En quittant la gare, nous prenons un chemin différents mais Hermine me rattrape alors que nous prenions normalement un chemin opposé.

– Elza, attends ! Je viens avec toi.

Nous partons donc.

– Tu ne passes pas par le chemin des supérettes ?

– Oui, mais j’avais envie de marcher.

– Il fait froid mais d’accord.

En fait, ce n’est pas la température qui m’inquiétait mais surtout le fait que je sois seule avec mon amie. Je la connaissais et si elle avait décidé de faire le chemin avec moi, prenant un énorme détour, je savais que c’était pour se retrouver avec moi. Et je détestais ça…

– J’ai remarqué une ambiance pesante dans le groupe mais quand tu as dit qu’Alyssa revenait, tout s’est arrangé. C’est fou comme une personne peut changer les choses rien que par sa présence.

J’opine du chef, n’ayant certainement pas envie de creuser à son sujet.

– Elle va dormir chez toi ?

– Oui, elle vient demain soir, je devrai la chercher a la gare.

– Celle du village ?

– Non, du centre-ville.

– Ca en fait de la trotte !

J’espérais quelle se propose pour venir avec moi, n’osant même pas demander et me contente d’acquiesser.

– Vous irez directement à la fête des Duval ?

– Exact.

– C’est vraiment le meilleur moment pour des retrouvailles.

– Oui.

Malgré mes réponses que je voulais évasives pour qu’elle comprenne que je ne voulais pas parler de nos amis, Hermine continue, sans broncher.

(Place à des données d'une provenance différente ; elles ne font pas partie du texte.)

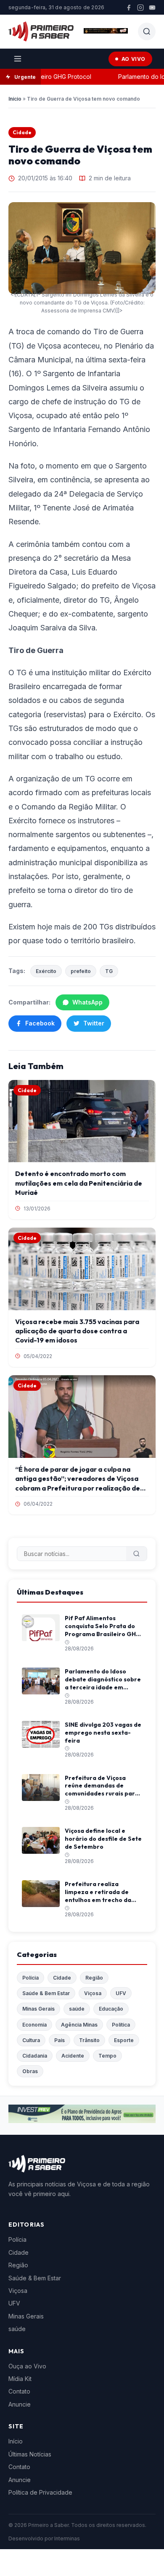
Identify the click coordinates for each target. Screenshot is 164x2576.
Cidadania (34, 2056)
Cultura (31, 2040)
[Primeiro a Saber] (41, 31)
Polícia (30, 1978)
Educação (111, 2009)
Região (94, 1978)
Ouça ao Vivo (27, 2366)
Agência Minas (79, 2025)
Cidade (22, 132)
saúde (77, 2009)
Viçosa (92, 1993)
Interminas (67, 2538)
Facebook (40, 1023)
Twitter (93, 1023)
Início (14, 99)
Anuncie (19, 2404)
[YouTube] (152, 7)
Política (121, 2025)
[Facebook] (128, 7)
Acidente (72, 2056)
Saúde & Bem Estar (46, 1993)
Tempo (107, 2056)
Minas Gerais (38, 2009)
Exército (46, 971)
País (59, 2040)
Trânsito (89, 2040)
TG (109, 971)
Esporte (124, 2040)
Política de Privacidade (40, 2492)
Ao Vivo (133, 59)
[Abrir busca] (147, 31)
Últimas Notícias (29, 2454)
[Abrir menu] (17, 58)
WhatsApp (87, 1002)
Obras (30, 2071)
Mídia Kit (20, 2378)
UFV (121, 1993)
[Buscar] (136, 1554)
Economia (34, 2025)
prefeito (81, 971)
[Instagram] (140, 7)
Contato (19, 2391)
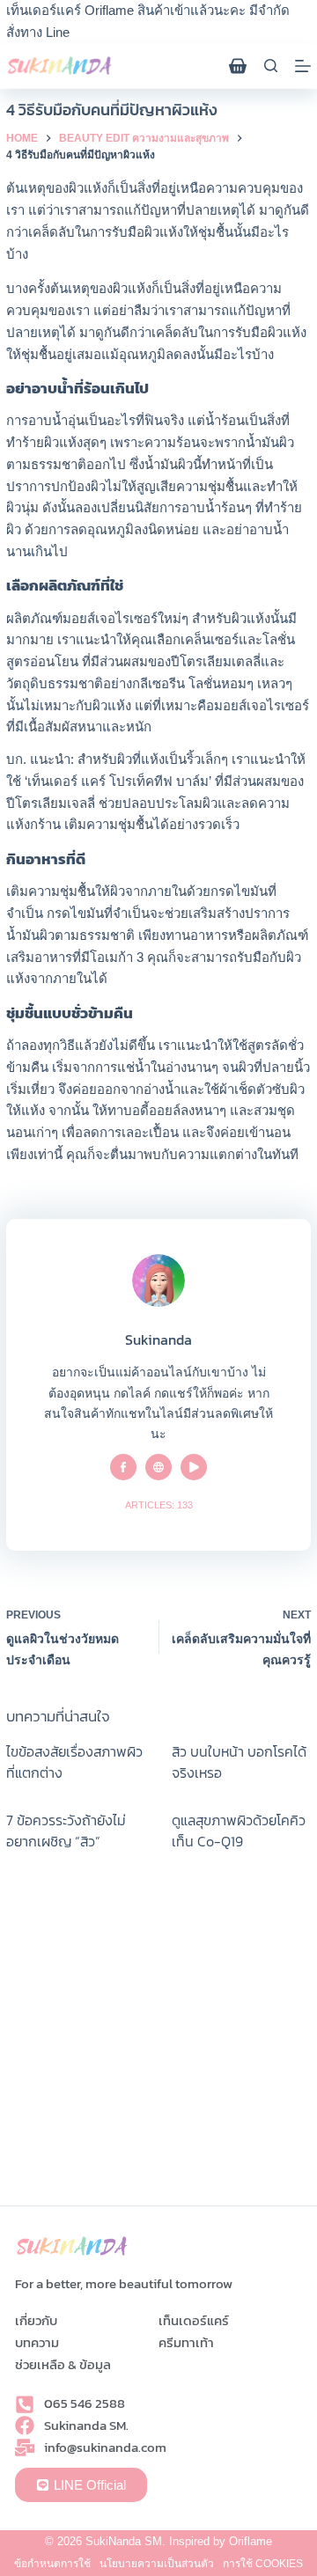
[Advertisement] (158, 2038)
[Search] (270, 65)
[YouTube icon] (194, 1467)
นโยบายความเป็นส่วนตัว (157, 2564)
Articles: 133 (159, 1505)
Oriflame (250, 2541)
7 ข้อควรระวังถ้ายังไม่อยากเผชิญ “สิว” (66, 1830)
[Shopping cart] (238, 66)
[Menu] (303, 66)
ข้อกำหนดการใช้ (52, 2564)
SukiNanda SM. (125, 2541)
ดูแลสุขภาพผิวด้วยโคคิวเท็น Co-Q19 (239, 1830)
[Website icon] (158, 1467)
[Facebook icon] (123, 1467)
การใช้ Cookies (263, 2564)
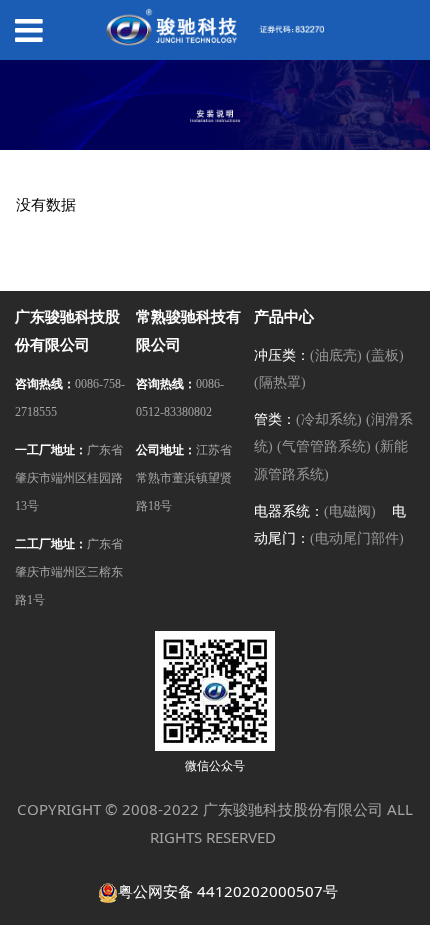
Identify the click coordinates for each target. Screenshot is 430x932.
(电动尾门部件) (357, 538)
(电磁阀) (350, 511)
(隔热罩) (280, 382)
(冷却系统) (329, 419)
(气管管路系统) (324, 446)
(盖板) (385, 355)
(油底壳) (336, 355)
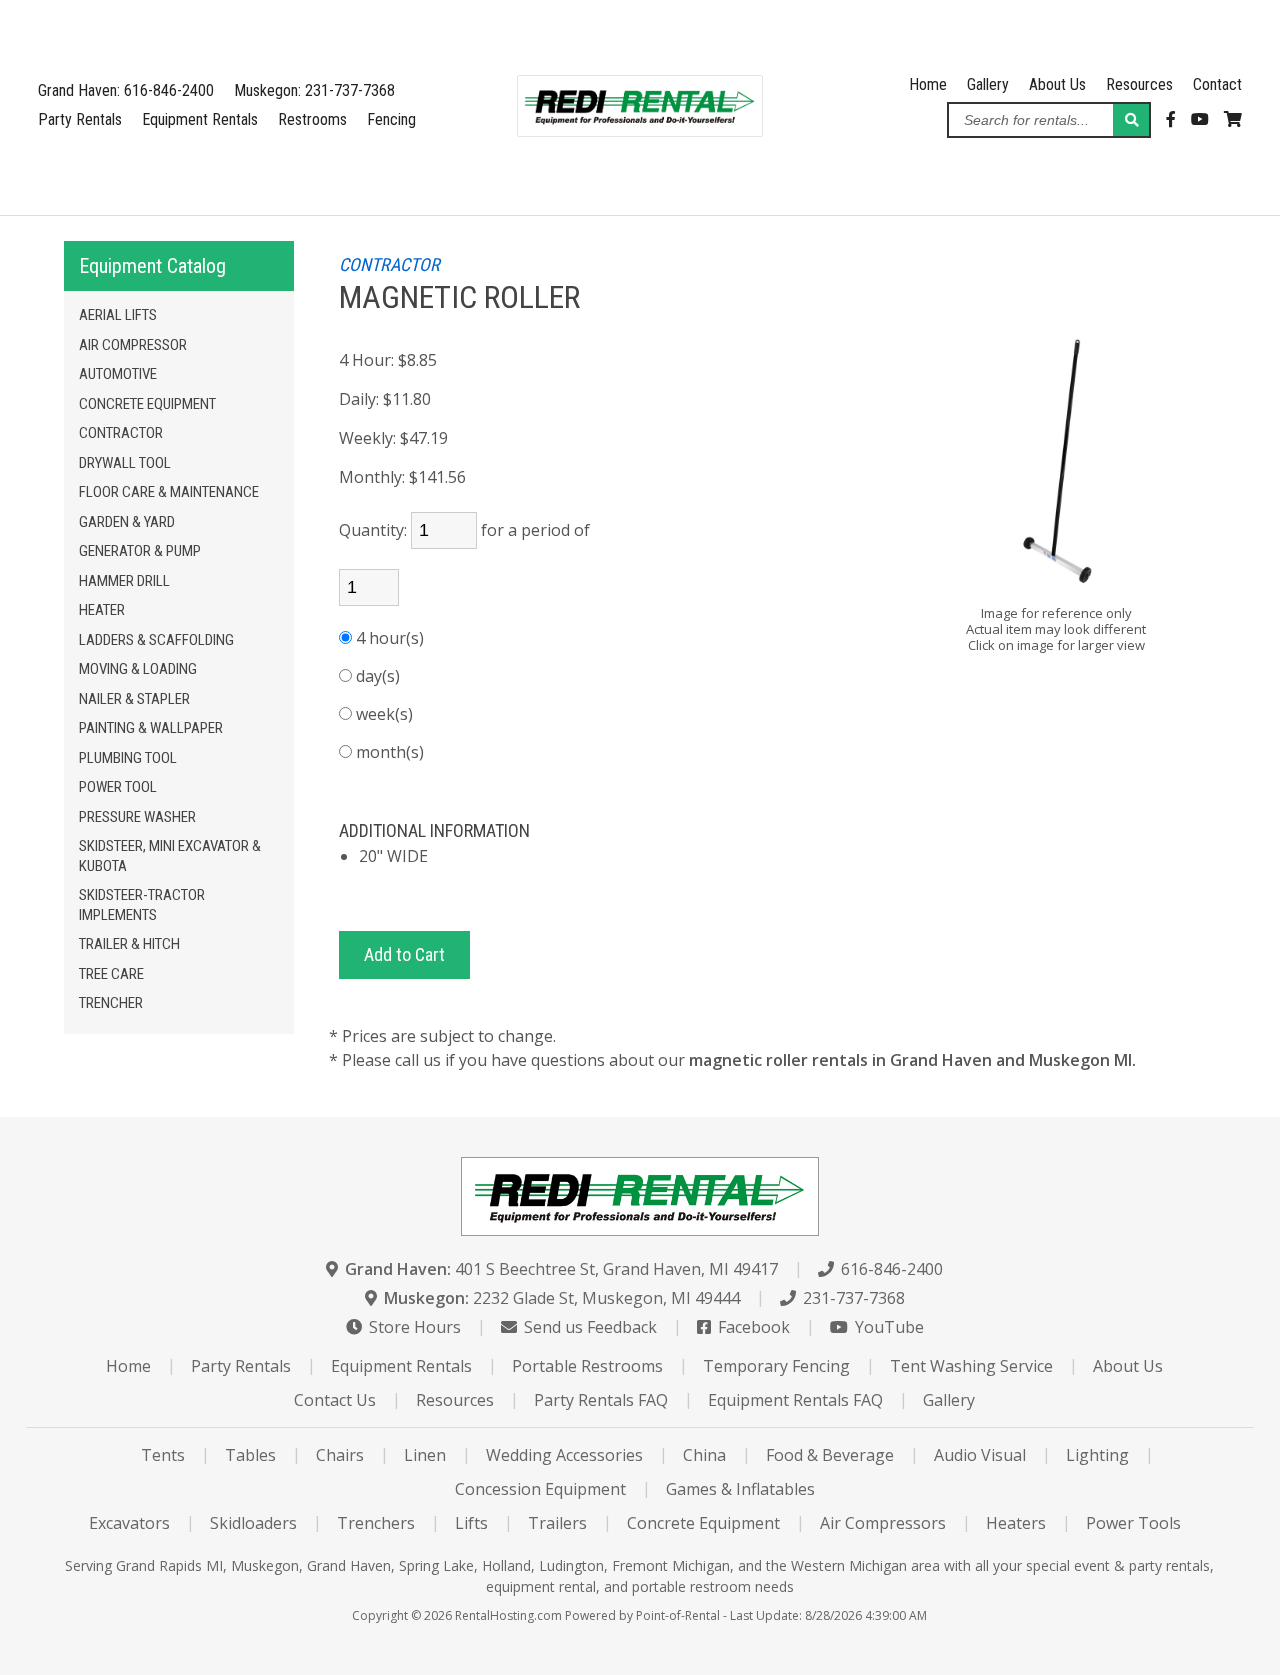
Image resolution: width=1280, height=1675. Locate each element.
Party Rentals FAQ (601, 1400)
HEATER (102, 610)
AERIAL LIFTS (118, 315)
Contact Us (335, 1400)
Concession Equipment (540, 1489)
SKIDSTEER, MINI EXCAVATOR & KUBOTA (170, 856)
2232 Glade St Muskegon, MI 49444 (562, 1298)
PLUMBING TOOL (128, 758)
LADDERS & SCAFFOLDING (156, 640)
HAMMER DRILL (124, 581)
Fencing (391, 119)
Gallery (988, 84)
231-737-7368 (852, 1298)
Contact (1217, 84)
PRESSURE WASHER (137, 817)
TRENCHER (111, 1003)
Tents (163, 1455)
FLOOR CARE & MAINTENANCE (169, 492)
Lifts (471, 1523)
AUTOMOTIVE (118, 374)
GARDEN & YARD (127, 522)
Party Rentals (80, 119)
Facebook (752, 1327)
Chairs (340, 1455)
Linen (425, 1455)
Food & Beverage (830, 1455)
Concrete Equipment (703, 1523)
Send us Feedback (588, 1327)
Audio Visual (980, 1455)
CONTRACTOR (121, 433)
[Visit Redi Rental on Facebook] (1171, 119)
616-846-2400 (890, 1269)
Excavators (129, 1523)
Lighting (1097, 1455)
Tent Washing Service (971, 1366)
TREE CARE (111, 974)
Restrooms (312, 119)
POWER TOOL (118, 787)
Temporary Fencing (776, 1366)
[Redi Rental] (640, 130)
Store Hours (413, 1327)
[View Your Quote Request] (1233, 119)
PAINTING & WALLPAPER (151, 728)
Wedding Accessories (564, 1455)
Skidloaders (253, 1523)
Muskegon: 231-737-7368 (314, 90)
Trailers (557, 1523)
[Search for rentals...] (1131, 120)
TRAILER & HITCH (129, 944)
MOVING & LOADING (138, 669)
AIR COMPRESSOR (133, 345)
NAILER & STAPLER (134, 699)
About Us (1057, 84)
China (704, 1455)
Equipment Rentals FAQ (795, 1400)
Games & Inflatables (740, 1489)
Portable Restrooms (587, 1366)
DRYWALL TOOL (125, 463)
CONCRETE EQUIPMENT (147, 404)
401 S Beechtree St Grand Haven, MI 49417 (561, 1269)
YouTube (887, 1327)
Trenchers (376, 1523)
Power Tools (1133, 1523)
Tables (250, 1455)
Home (928, 84)
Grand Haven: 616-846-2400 (126, 90)
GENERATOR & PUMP (140, 551)
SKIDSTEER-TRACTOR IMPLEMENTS (142, 905)
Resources (1139, 84)
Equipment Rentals (200, 119)
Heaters (1016, 1523)
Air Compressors (883, 1523)
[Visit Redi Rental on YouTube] (1200, 119)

-Vincent et Charlotte sont bizarres, en ce moment.

Charlotte ? Je n’avais pas fait attention a elle récemment mais rien dans son comportement ne m’avait inquiété… avais-je loupé un épisode ?

– Bizarres comment ?

– Ils sont en retraits.

Je voulais bien admettre pour Vincent, mais Charlotte…

– C’est sûrement le bac, dis-je, tu sais à quel point Charlotte est à fleur de peau…

– Surtout qu’à la rentrée de janvier, on va avoir un bac blanc… mais ça n’est pas là où je voulais en venir.

– Eclaire ma lanterne.

– Elza, tu sais bien que Charlotte est amoureuse de Vincent.

Je m’arrête tout de suite. C’est quoi encore cette connerie ? J’ai loupé une saison entière, à ce train là.

– Non j’ignorais.

– Tu plaisante !

– Je te jure que je ne savais pas. Elle te la dit ?

– Non, elle la dit à Stéphanie qui l’a elle même dit à Mireille qui me l’a dit.

– Mais Stéphanie est une pipelette. Elle sait très bien qu’il ne faut rien lui dire.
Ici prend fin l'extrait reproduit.